3. The coating of claim 2, wherein the compound comprises at least
one of gadolinium zirconate, lanthanum zirconate, neodymium
titanate, and gadolinium hafnate alone or in combination with at
least one oxide of a material selected from the group consisting of
lanthanum, cerium, praseodymium, neodymium, samarium, europium,
terbium, dysprosium, holmium, erbium, thulium, ytterbium, lutetium,
indium, scandium, yttrium, zirconium, hafnium, titanium, and
combinations thereof.
4. The coating of claim 2, wherein the compound comprises at least
one of gadolinium zirconate, lanthanum zirconate, neodymium
titanate, and gadolinium hafnate alone or in combination with at
least one oxide of a material selected from the group consisting of
lanthanum, cerium, neodymium, indium, scandium, yttrium, zirconium,
hafnium, titanium, and combinations thereof.
5. The coating of claim 2, wherein the compound comprises
gadolinium zirconate alone or in combination with at least one
oxide of a material selected from the group consisting of yttrium,
hafnium, zirconium and combinations thereof.
6. The coating of claim 1, wherein the compound further comprises
at least one of zirconate, lanthanum zirconate, neodymium titanate,
and gadolinium hafnate.
7. The coating of claim 1, wherein the compound comprises zirconia
with between about 5 to 60 mol. % gadolinia.
8. The coating of claim 1, wherein the porosity is at most 20% by
volume of the coating.
9. The coating of claim 1, wherein the at least one oxide of a
material reacts with at least one silicate for form a reaction
product.
10. The coating of claim 1, wherein the substrate is a surface of
at least one of an airfoil, a seal, and a combustion chamber liner
of a gas turbine engine.
11. The coating of claim 10, wherein the substrate includes at
least the airfoil of a turbine vane of a gas turbine engine.

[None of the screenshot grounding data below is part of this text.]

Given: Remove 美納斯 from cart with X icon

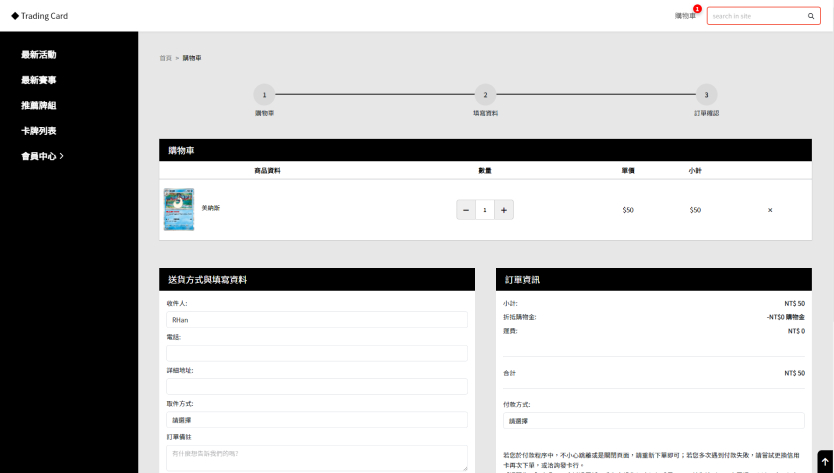Looking at the screenshot, I should click(770, 210).
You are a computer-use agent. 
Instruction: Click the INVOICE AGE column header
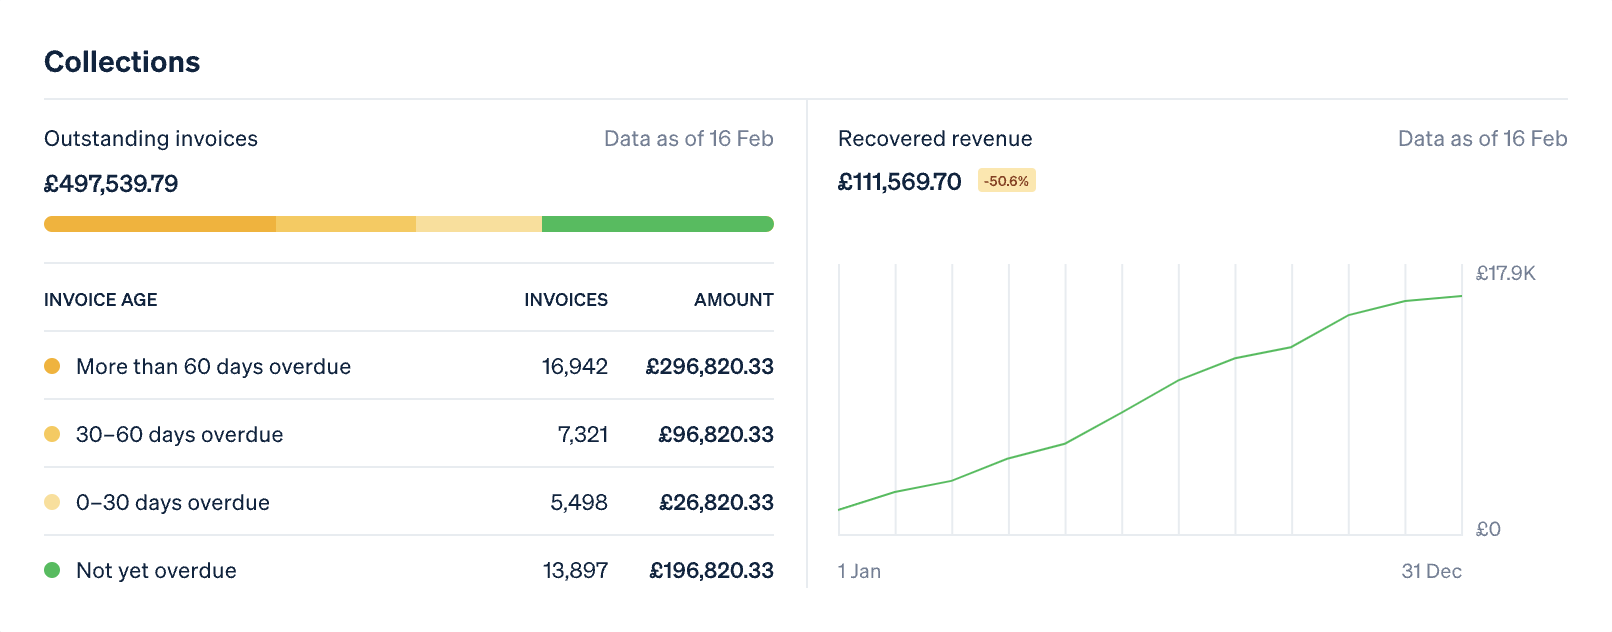101,300
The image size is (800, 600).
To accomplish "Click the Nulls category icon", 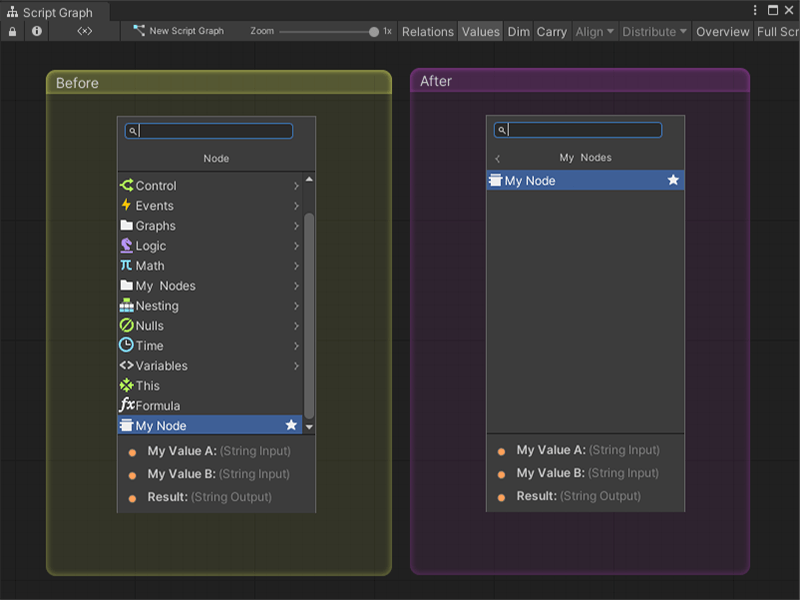I will 128,325.
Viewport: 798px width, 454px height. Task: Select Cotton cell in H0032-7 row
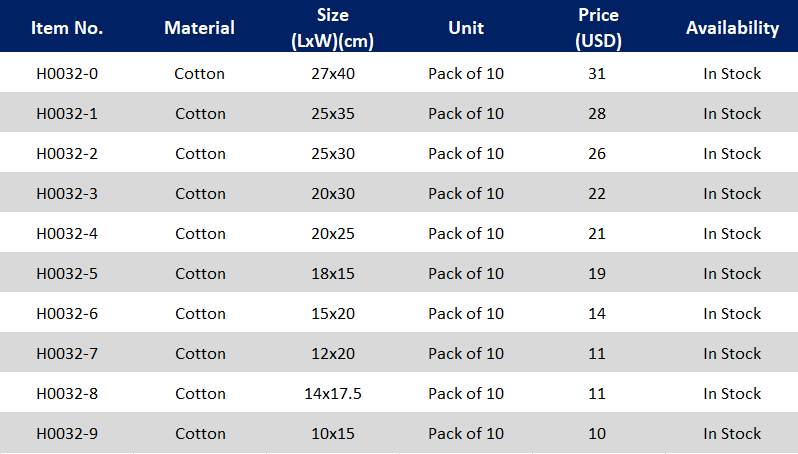point(200,354)
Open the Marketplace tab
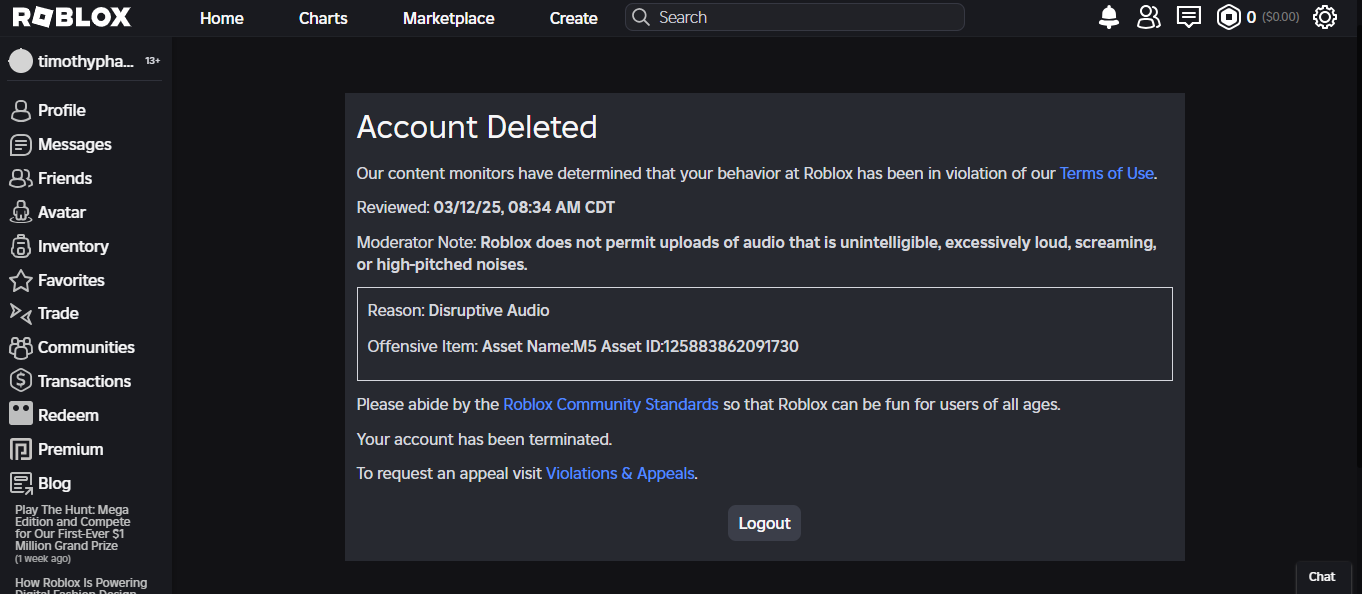 pos(448,18)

12. The coating of claim 1, wherein the substrate is composed of a
material selected from the group consisting of nickel based alloy,
cobalt based alloy, steel alloy, and molybdenum based alloy.
13. The coating of claim 1, further comprising a metallic bond coat
disposed between the substrate and the thermal barrier coating.
14. The coating of claim 11, wherein the metallic bond coat has a
thickness in the range of from about 0.5 to about 20 mils.
15. The coating of claim 14, wherein the metallic bond coat has a
thickness in the range of from about 0.5 to about 10 mils.
16. The coating of claim 1, wherein the thermal barrier coating has
a thickness in the range of from about 1.0 to about 50 mils.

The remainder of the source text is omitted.